Next to wages, rent, and interest, there is still another large and important category of income which can be fitted only with difficulty into the framework of our previous considerations. Let us take the case of an entrepreneur who has entered on his books the costs of the various factors of production, employed under the following headings: wages to the workers, rent to the owner of the land (or to himself as the case may be), interest on capital (also to himself should he have contributed the capital), and a normal rate of compensation for his own services (entrepreneur’s wage). Assume now that our entrepreneur has been able to dispose of his output in such a way that a surplus income remains to him after he has paid for all of the above “costs” of doing business. This surplus we call entrepreneur’s profit, i.e., profit in the narrow and proper meaning of the word. To be sure, this income also arises from the process of price formation since the prices of the saleable output and of the factors of production are the resultants of this process. But it is distinguished from the previously considered types of income in that it represents merely a differential gain and not the market-determined price accruing from the sale of a “service” as it is usually understood. The difficult task of a theory of entrepreneur’s profit is to explain on general grounds the origin of such pure profit, whereby the hardly less frequent case of entrepreneur’s loss (negative pure profit) must also be taken into consideration. Such a theory will also have to answer the question as to whether entrepreneur’s profit fulfills a specific positive function within our economic system or whether it is a simple case of enrichment unrelated to any particular function.
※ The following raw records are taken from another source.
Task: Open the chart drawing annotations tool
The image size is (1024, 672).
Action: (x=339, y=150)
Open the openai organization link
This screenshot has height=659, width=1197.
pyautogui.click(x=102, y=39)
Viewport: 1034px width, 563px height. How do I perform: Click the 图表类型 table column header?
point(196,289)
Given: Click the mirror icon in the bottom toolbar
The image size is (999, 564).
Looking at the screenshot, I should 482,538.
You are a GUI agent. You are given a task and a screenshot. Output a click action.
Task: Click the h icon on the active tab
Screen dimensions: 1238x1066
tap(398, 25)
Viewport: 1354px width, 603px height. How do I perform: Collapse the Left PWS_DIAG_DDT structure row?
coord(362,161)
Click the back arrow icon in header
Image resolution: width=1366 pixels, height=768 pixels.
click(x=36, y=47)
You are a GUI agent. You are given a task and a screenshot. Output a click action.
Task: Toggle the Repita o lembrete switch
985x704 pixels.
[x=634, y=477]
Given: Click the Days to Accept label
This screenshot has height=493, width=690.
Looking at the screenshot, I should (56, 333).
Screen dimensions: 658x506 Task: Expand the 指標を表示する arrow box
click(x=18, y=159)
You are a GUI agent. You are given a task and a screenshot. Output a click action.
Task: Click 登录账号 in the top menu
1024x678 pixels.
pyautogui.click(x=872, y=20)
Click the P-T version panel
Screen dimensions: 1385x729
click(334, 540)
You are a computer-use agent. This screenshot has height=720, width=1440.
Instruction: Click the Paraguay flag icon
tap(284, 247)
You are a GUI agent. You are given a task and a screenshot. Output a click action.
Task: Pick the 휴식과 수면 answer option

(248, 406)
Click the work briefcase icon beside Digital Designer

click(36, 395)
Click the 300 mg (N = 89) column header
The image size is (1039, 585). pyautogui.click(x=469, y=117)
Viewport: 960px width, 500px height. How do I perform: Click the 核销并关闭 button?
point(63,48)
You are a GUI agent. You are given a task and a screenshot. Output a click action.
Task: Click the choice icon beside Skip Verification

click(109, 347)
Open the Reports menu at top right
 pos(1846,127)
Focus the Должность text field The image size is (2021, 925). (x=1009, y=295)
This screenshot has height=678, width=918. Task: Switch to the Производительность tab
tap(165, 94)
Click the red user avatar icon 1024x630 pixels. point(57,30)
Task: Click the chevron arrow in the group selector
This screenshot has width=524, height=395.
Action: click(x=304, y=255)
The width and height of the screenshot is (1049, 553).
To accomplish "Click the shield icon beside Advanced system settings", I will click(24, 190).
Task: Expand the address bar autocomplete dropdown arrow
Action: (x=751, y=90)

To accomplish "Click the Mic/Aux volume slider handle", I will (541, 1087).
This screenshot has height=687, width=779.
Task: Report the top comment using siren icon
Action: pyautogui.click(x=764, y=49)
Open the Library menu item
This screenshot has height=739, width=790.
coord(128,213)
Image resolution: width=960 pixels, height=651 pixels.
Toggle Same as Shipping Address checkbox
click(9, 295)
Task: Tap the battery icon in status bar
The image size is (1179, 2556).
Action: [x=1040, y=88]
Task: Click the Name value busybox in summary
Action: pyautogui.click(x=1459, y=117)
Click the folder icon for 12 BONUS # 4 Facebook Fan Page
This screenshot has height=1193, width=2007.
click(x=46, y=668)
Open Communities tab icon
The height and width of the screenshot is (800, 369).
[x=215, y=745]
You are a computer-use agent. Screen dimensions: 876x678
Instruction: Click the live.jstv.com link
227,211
Because of the very nature of the phenomenon to be explained, a satisfactory theory of entrepreneur’s profit must be broad enough to include the manifold sources of such profit (monopoly profits, speculative or cyclical profits, profits resulting from technical or organizational innovations, pressure on wages, payment of risk premiums, profits arising from disturbances in the economic process, etc.). According to the origin of the pure profit in question, it may be judged either positively as a reward for the performance of a useful function or negatively as an enrichment unrelated to any function. There are, however, two considerations of a general nature which need to be emphasized. First, we must not forget that the possibility of the entrepreneur making profits as a reward for efficient service is no less necessary to the functioning of our economic system than the possibility of his suffering losses as punishment for being inefficient. To understand the motive power behind our economic system is also to recognize, in principle, the necessity of entrepreneur’s profit. This point takes on especial significance when it is realized that a healthy rate of investment (which, as will be shown further on, is intimately connected with the economy’s equilibrium) can be expected only if there is the hope of a reasonable profit for the entrepreneur. Denied the possibility of making profits, the entrepreneur would be loath to assume the heavy risks which are invariably associated with the building of a factory, the modernizing of a plant, the expansion of production, the introduction of a technical innovation, even the replacement of machinery. It takes quite a bit of courage to assume such risks in the first place. If we leave to the entrepreneur only his losses and continue to reduce his profits through taxation, wage increases, or other means, private investment activity will be reduced to a game in which one can only lose. The consequence is then stagnation, unemployment, and impoverishment. Secondly, it is to be noted that competition furnishes us with a very efficacious means of eliminating entrepreneur’s profits in cases where they are only a nonfunctional source of enrichment and of reserving such profits for those who perform useful services.5
The masses see only the successful man of business and have but a meager understanding of how such a success is achieved. Equally vague is their knowledge of the silent and pitiless process of elimination which—provided always that competition exists—is carried on among entrepreneurs, a process to which those are sacrificed who are weighed in the scales of the market and found wanting. Thus, the entrepreneur appears in a genuinely competitive market economy as a sort of trustee whom the community has placed in charge of its means of production. Comparing the costs of his services with those of a bureaucratic state-controlled economy, our entrepreneur may be regarded as a very inexpensive public servant, one who really assumes risks, while the politician is apt to be answerable only to God and history. Such a risk-assuming entrepreneur, who disdains the comfortable crutches both of state subventions and of monopoly, should be protected against attacks of a vulgar anticapitalism. From all that we know at present, it is certain that in Communist Russia the differences in income between the economically favored and the workers are far greater than in the capitalist countries, although the population is consoled, from one five-year plan to another, with the promise of a final redemption in which there will be a notable change for the better in its condition. Again, the cliché of the “two hundred families” who are supposed to be secretly exerting an irresponsible control over the free economy’s destiny is, when applied to the entrepreneurs we have described above, thoroughly out of place. The difference between the market economy and the collectivist economy rests precisely in the fact that in the first case economic decisions are distributed among very many “families” which, in turn, are bound by the supreme authority of the market, i.e., in the last analysis by the votes of the consumers. In the collectivist state, on the other hand, these decisions devolve upon a single family—assuming that the dictator has one—against which there is no appeal. These statements are valid, of course, only on the supposition that the entrepreneur does not himself become confused and fall into the defeatism of seeking his salvation under the sheltering roof of monopoly or of the state, forgetting that in so doing he destroys himself.